**Activity**
Starting from the line with "The width and" and going up to and including the line with "You are a computer-use", copy the listing below exactly. Leave all images out.

**Data for processing**
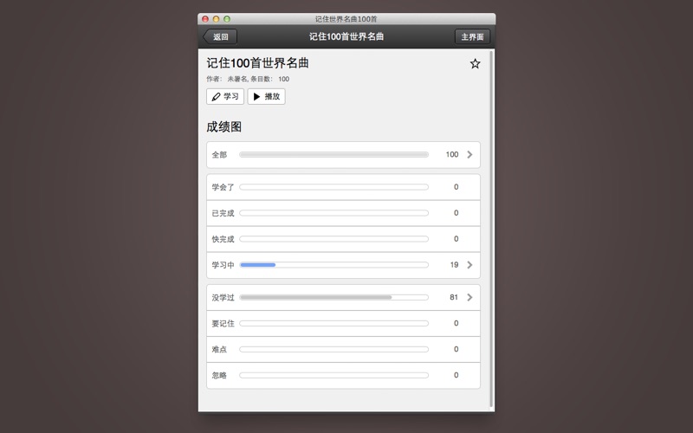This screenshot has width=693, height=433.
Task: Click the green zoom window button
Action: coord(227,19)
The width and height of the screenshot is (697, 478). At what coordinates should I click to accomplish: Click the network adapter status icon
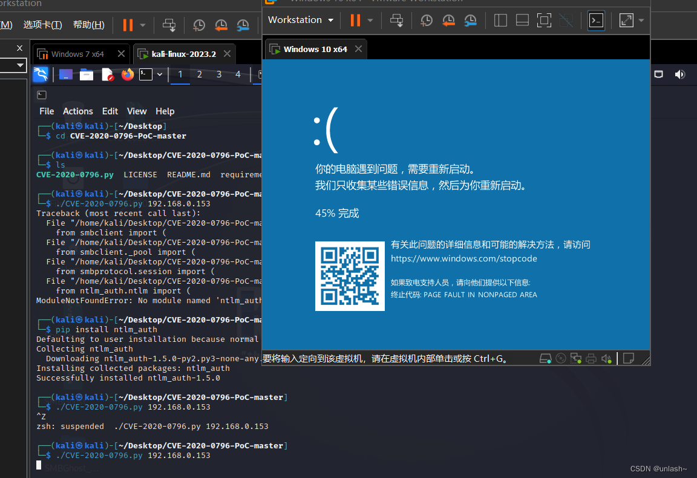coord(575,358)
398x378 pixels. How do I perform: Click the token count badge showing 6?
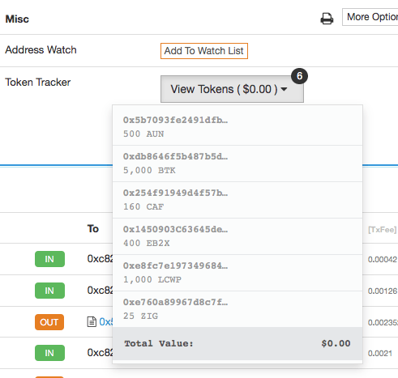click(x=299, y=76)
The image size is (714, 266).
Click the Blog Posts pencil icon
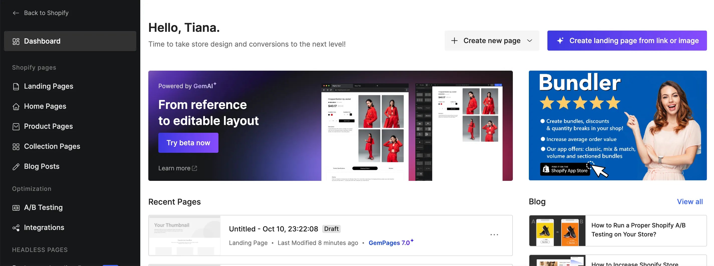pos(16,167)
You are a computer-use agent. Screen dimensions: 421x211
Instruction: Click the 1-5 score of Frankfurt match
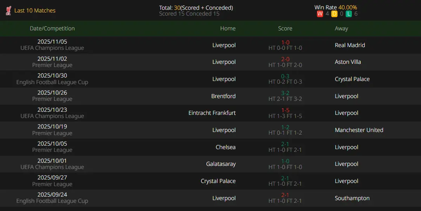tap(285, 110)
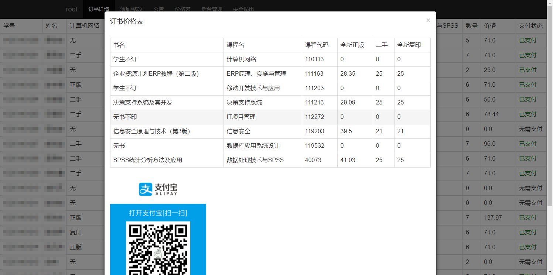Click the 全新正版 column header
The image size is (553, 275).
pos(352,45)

...

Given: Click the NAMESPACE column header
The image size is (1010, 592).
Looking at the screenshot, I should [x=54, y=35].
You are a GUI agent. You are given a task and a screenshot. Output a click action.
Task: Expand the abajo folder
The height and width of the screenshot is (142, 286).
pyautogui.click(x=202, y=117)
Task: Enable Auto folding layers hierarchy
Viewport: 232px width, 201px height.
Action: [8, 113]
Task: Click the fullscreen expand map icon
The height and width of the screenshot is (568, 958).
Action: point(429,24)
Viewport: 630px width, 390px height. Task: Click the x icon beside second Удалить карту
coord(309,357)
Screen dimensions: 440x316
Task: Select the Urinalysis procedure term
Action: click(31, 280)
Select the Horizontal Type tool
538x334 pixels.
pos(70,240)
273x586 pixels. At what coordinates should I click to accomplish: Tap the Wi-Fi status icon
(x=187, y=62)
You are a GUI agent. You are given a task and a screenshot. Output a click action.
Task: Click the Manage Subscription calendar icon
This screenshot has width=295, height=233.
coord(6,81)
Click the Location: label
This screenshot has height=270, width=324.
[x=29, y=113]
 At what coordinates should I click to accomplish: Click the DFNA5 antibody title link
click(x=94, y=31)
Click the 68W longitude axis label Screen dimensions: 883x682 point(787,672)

**Answer**
The width and height of the screenshot is (697, 478). At what coordinates should I click to accomplish: Click the network adapter status icon
coord(575,358)
398x378 pixels. How do I perform: Click the token count badge showing 6?
click(x=299, y=76)
The image size is (714, 266).
Click the Blog Posts pencil icon
pos(16,167)
You are a computer-use agent. Screen dimensions: 421x211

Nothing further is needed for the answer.